> _Assignment_
Go through the data and retrieve each line that includes the string "width".

> _Stored records_
BEGIN
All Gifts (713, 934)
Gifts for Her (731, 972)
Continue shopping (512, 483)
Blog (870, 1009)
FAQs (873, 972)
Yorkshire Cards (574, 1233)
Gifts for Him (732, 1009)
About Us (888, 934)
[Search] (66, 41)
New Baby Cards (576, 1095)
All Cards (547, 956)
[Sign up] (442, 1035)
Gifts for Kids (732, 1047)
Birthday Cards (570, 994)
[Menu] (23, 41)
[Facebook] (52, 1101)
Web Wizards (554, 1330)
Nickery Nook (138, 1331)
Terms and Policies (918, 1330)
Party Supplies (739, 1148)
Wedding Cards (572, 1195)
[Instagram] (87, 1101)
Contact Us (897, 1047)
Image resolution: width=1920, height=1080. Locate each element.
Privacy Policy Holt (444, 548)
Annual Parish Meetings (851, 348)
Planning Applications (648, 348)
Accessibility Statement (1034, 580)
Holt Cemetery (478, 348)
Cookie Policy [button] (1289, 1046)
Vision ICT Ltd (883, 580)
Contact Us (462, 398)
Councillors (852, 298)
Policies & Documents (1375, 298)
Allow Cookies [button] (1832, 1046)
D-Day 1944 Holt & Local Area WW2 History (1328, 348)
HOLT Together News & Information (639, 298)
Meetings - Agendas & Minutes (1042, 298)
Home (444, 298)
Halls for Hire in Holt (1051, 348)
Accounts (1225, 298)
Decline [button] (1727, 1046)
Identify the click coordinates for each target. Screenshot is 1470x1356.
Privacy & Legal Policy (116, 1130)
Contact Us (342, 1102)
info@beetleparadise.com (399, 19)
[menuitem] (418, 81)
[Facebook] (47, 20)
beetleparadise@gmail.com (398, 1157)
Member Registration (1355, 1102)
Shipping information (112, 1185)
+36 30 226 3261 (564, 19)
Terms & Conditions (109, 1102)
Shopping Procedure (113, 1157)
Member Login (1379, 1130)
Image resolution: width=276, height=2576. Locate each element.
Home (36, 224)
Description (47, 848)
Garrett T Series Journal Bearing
END
> _Output_
Image resolution: width=1920, height=1080. Locate each element.
Image resolution: width=276, height=2576. Locate each element.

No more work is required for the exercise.